Эта их стычка была самой серьезной за все время и произошла через два дня после поездки в гипермаркет. Когда Герцога поставили обратно в стойло, Сабина забыла задвинуть нижнюю щеколду дверцы. Она с ужасом смотрела, как старый коняга с проворством молодого животного отодвигает верхнюю щеколду зубами и устремляется через двор в открытые поля.

Почти два часа бабушка и два помощника потратили на то, чтобы с помощью шести яблок и пойла из отрубей поймать его, сердито топчась по полю. Словно дразня, конь подбегал близко к ним, а потом увиливал в сторону, высоко задрав хвост, как знамя неповиновения. Когда, понуро опустив голову, он в сумерках притащился домой, то уже сильно хромал. Бабушка пришла в ярость, впервые накричала на Сабину, назвав глупой девчонкой, а потом, чуть не плача, обратила на «мальчика» все свое внимание, то поглаживая его по шее, то мягко журя по дороге в конюшню. «А как же я? – хотелось прокричать Сабине, к глазам которой подступали слезы. – Я твоя внучка, блин, а ты не сказала мне ни одного доброго слова!»

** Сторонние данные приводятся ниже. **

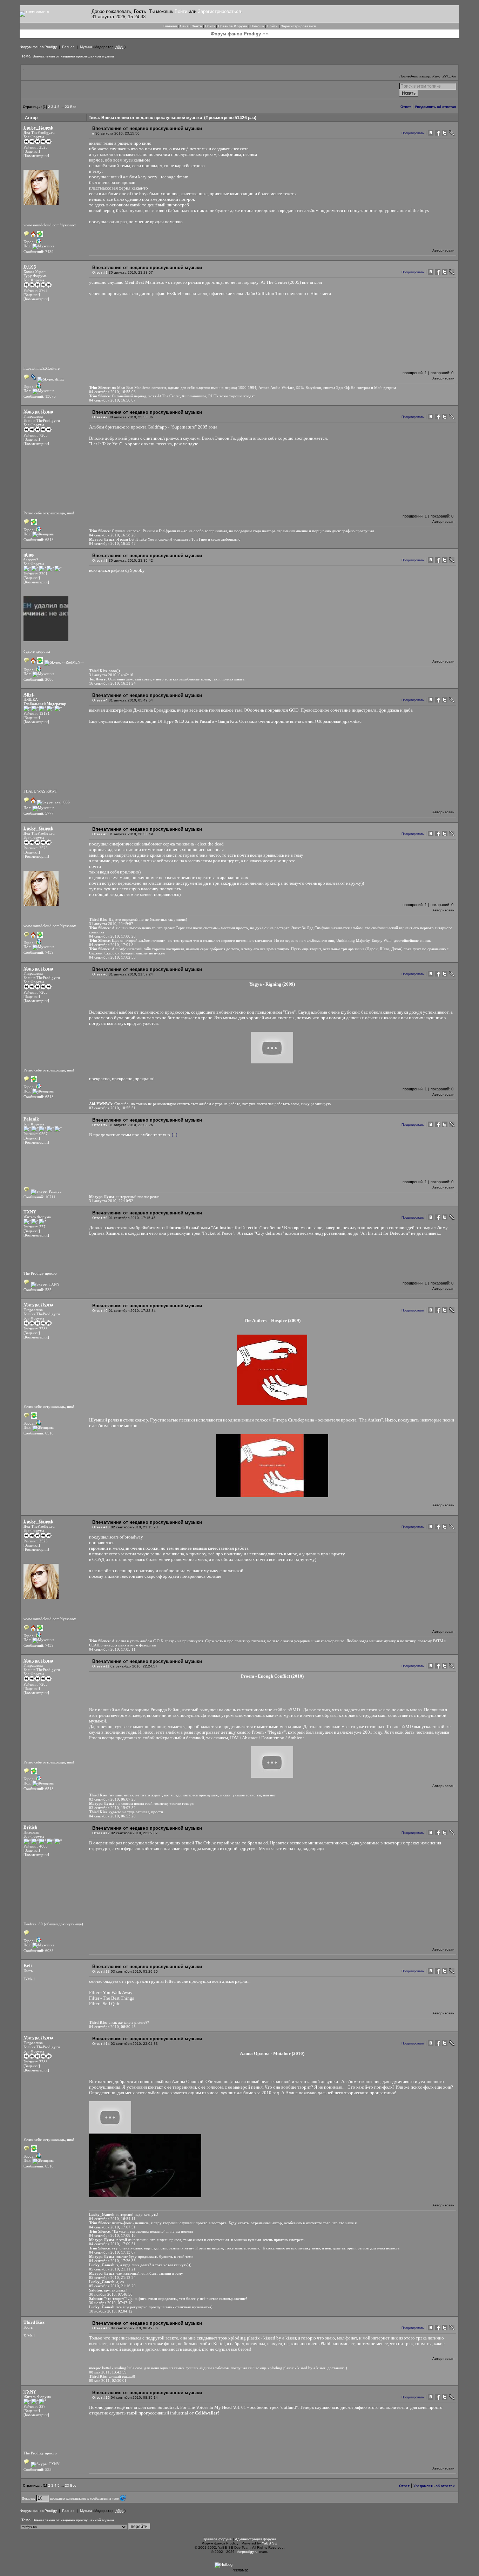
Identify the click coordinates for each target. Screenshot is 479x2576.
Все (73, 107)
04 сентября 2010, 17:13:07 (112, 2252)
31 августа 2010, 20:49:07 (111, 924)
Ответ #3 (100, 560)
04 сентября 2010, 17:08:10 (112, 2235)
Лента (196, 26)
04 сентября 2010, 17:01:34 (112, 945)
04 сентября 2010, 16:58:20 (112, 535)
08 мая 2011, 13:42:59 (108, 2372)
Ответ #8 (100, 1218)
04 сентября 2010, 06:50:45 (112, 2027)
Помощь (257, 26)
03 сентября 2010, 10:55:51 (112, 1108)
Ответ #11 (100, 1666)
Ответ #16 (101, 2397)
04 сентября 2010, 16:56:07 (112, 400)
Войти (181, 11)
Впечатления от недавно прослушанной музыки (73, 56)
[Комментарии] (36, 155)
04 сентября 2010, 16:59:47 (112, 543)
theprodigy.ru (247, 2552)
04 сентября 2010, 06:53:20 (112, 1816)
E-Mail (29, 1979)
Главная (170, 26)
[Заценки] (31, 151)
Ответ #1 (100, 272)
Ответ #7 (100, 1125)
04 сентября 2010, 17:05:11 (112, 1649)
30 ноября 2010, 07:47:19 (111, 2303)
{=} (174, 1134)
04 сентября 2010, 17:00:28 (112, 936)
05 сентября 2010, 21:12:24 (112, 2277)
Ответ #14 (101, 2044)
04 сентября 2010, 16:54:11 (112, 2219)
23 (67, 107)
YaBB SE (269, 2543)
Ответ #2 (100, 417)
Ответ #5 (100, 834)
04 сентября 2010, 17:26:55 (112, 2261)
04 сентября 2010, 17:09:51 (112, 2244)
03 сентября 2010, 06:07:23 (112, 1799)
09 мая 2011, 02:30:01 (108, 2380)
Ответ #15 (101, 2328)
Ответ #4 (100, 700)
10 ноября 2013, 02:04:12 (111, 2311)
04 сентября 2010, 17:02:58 (112, 957)
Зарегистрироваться (219, 11)
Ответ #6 (100, 974)
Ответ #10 (101, 1527)
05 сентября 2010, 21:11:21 (112, 2269)
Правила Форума (232, 26)
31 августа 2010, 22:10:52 (111, 1201)
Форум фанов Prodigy (38, 47)
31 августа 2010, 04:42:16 (111, 675)
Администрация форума (255, 2539)
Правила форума (217, 2539)
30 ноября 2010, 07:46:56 (111, 2294)
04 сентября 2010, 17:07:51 (112, 2227)
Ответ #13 (101, 1971)
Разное (68, 47)
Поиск (210, 26)
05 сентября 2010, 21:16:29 (112, 2286)
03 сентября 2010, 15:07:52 (112, 1808)
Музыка (86, 47)
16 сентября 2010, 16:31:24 (112, 683)
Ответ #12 (101, 1833)
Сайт (184, 26)
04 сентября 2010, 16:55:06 (112, 392)
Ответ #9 (100, 1311)
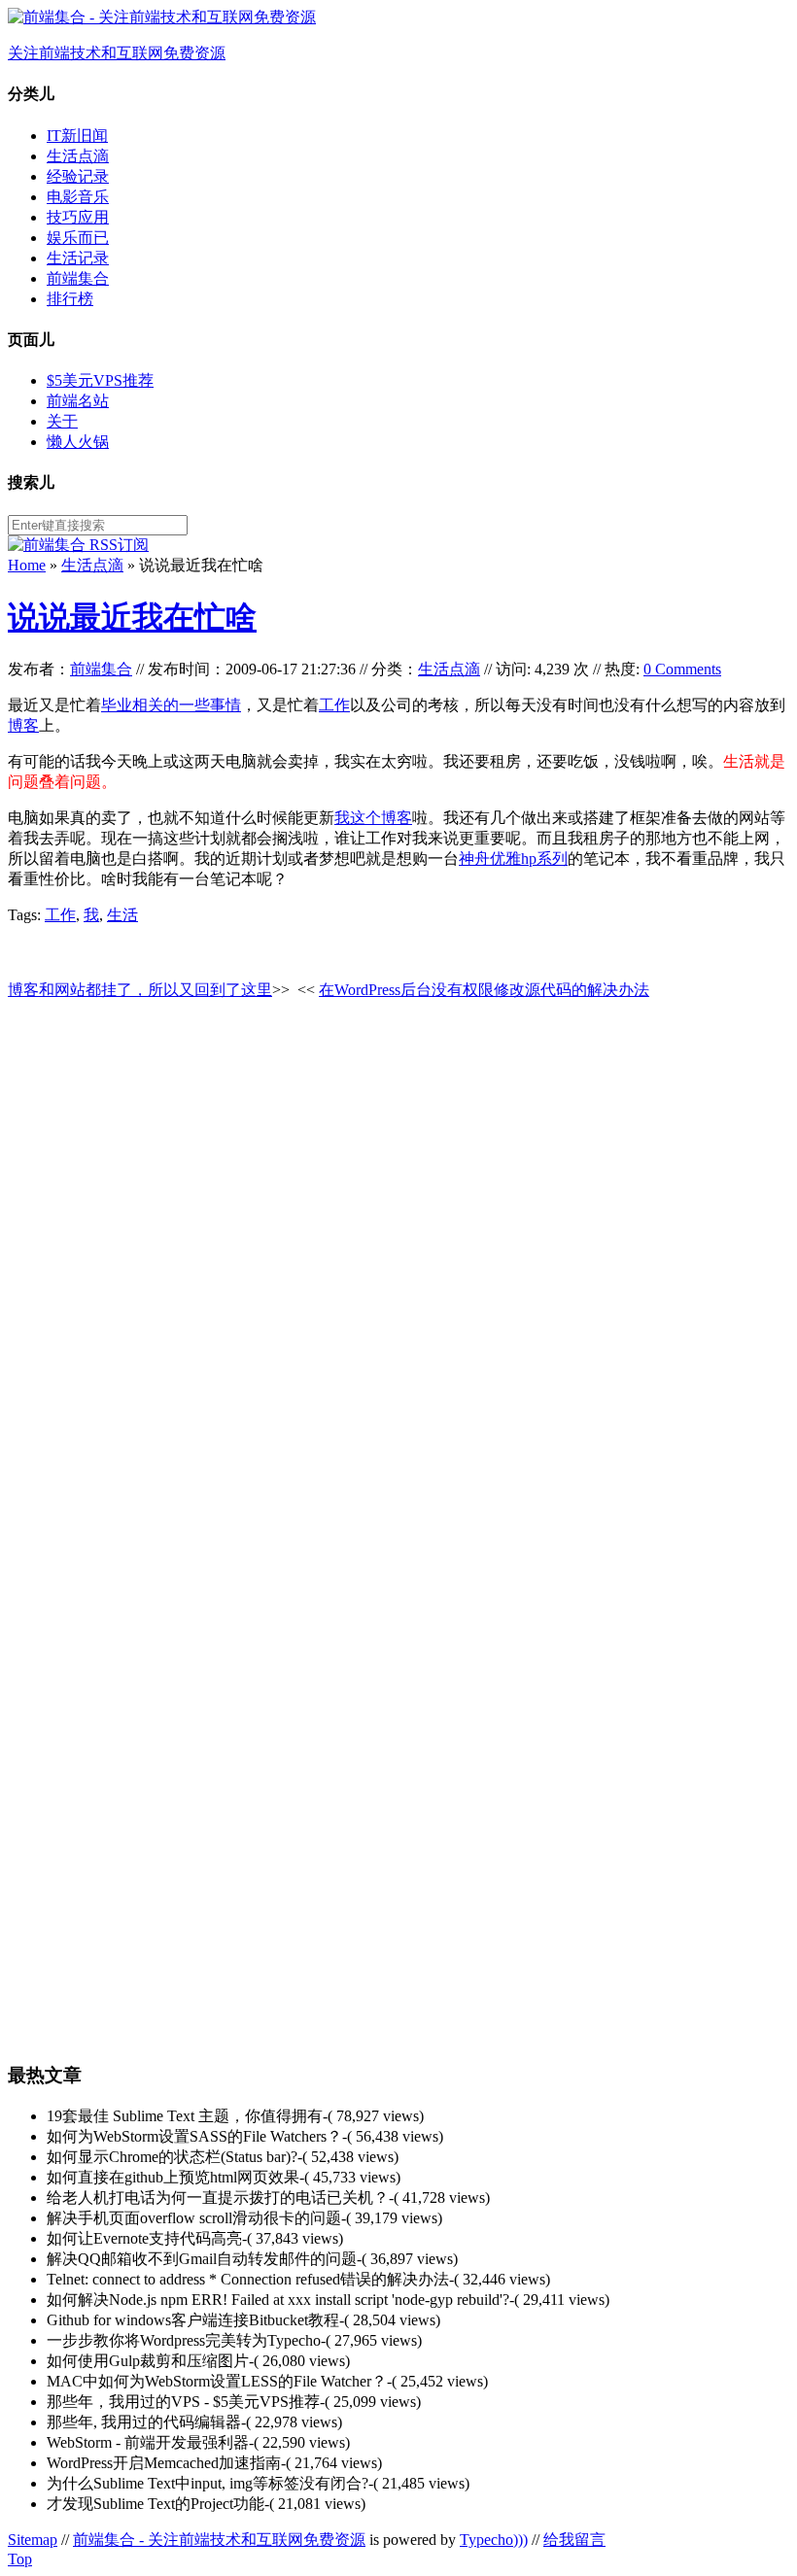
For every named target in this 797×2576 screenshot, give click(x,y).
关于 (62, 421)
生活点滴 (78, 156)
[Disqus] (398, 1261)
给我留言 (574, 2539)
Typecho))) (494, 2539)
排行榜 (70, 299)
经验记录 (78, 176)
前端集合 (78, 278)
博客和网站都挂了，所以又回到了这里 (140, 989)
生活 (122, 915)
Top (20, 2559)
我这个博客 (373, 817)
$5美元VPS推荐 (100, 380)
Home (27, 565)
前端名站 (78, 401)
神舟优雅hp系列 (513, 858)
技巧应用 (78, 217)
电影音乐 (78, 197)
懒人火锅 (78, 441)
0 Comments (682, 669)
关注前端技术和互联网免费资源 (116, 53)
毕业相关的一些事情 (171, 705)
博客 (23, 725)
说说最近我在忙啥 (132, 617)
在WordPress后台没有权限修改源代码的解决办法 (484, 989)
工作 (334, 705)
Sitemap (32, 2539)
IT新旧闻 (77, 135)
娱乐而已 (78, 237)
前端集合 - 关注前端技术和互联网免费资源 (219, 2539)
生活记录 (78, 258)
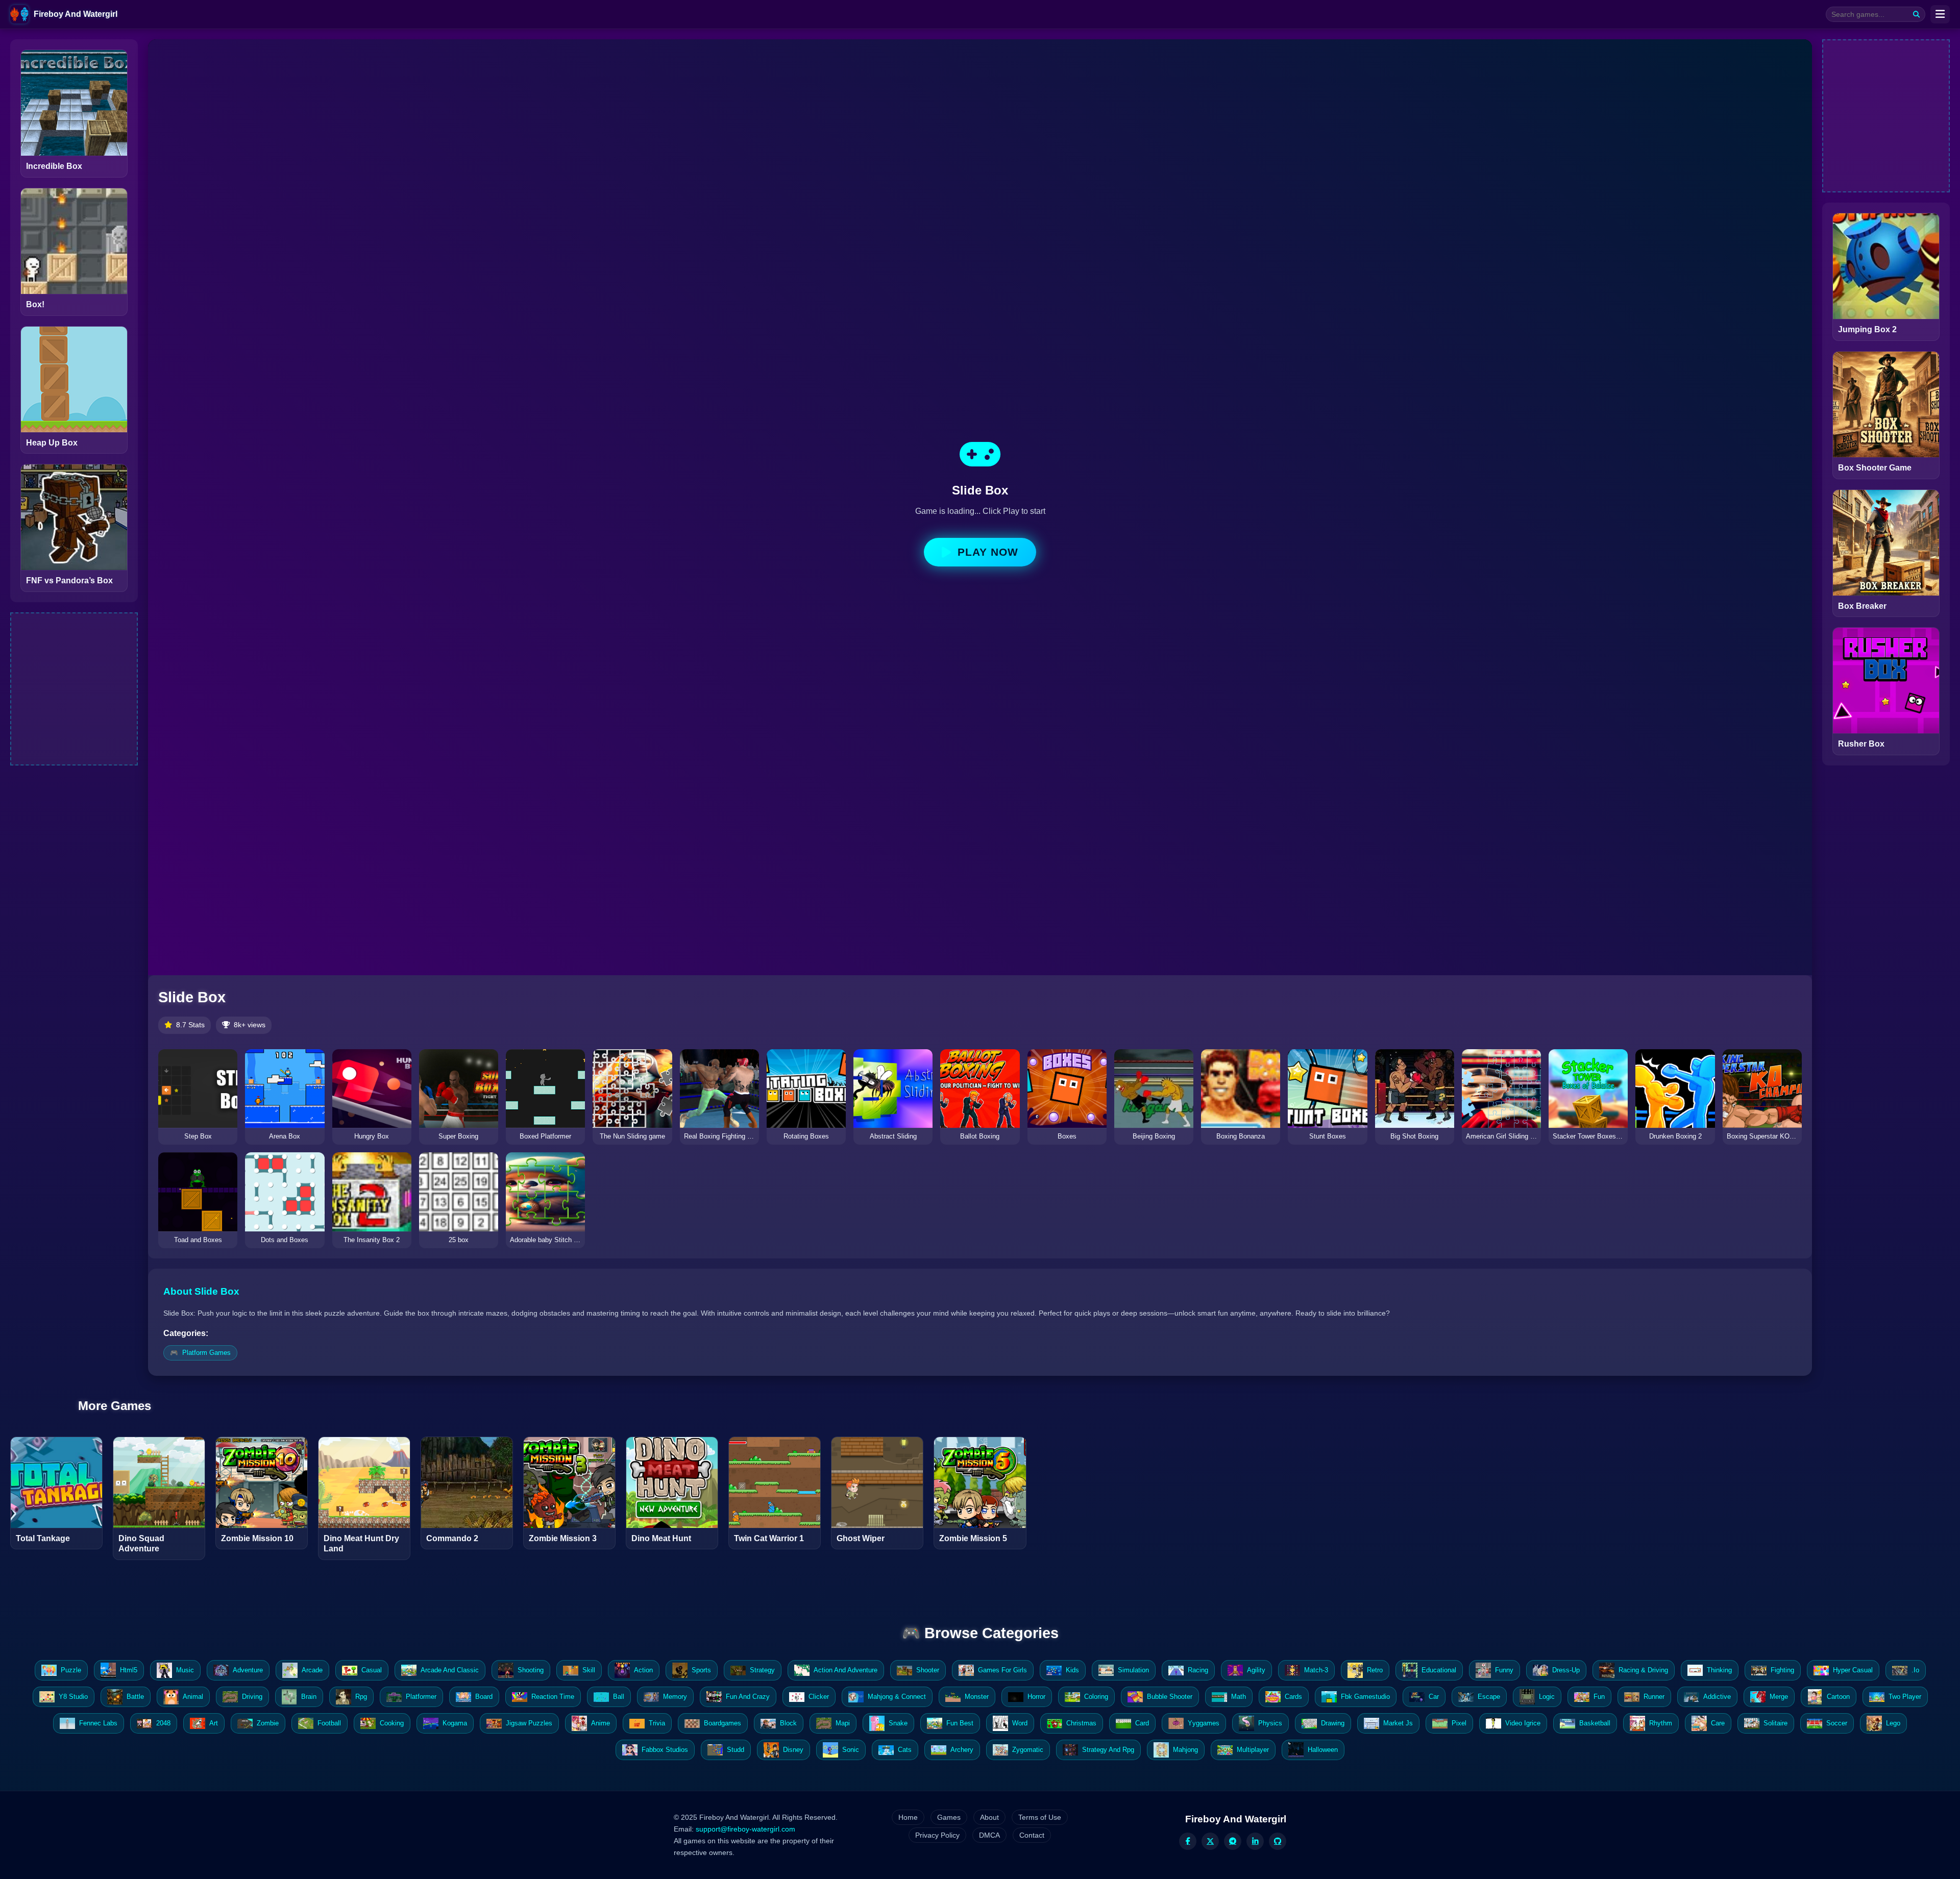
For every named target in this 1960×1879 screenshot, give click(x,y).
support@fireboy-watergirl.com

С этого момента Сабина начала обдумывать побег. И стала сторониться бабки, которая, не упоминая больше об инциденте, не скрывала своего неодобрения. Бабушка даже не попыталась обнять Сабину в знак примирения. В сущности, в последующие день-два она не нашлась что сказать внучке. Настроение ее улучшилось, только когда ветеринар объявил, что воспаление ноги Герцога проходит.

Итак, бóльшую часть времени Сабина проводила с Томом и двумя парнями, Лайамом и Джон-Джоном, которые, как и миссис X., оказались отдаленной родней. Лайам, в прошлом жокей, в силу своей испорченности не мог и слова сказать без неприличного намека, а Джон-Джон, его восемнадцатилетний протеже, почти всегда молчаливый, отличался обветренной кожей, говорившей о его страстном желании устроиться на ближайший ипподром. Том с его невозмутимостью, казалось, сочувствовал обидам Сабины и от случая к случаю беззлобно подтрунивал над ней. Она перестала замечать его руку, прикрытую до запястья свитером или курткой. С ним можно было поболтать.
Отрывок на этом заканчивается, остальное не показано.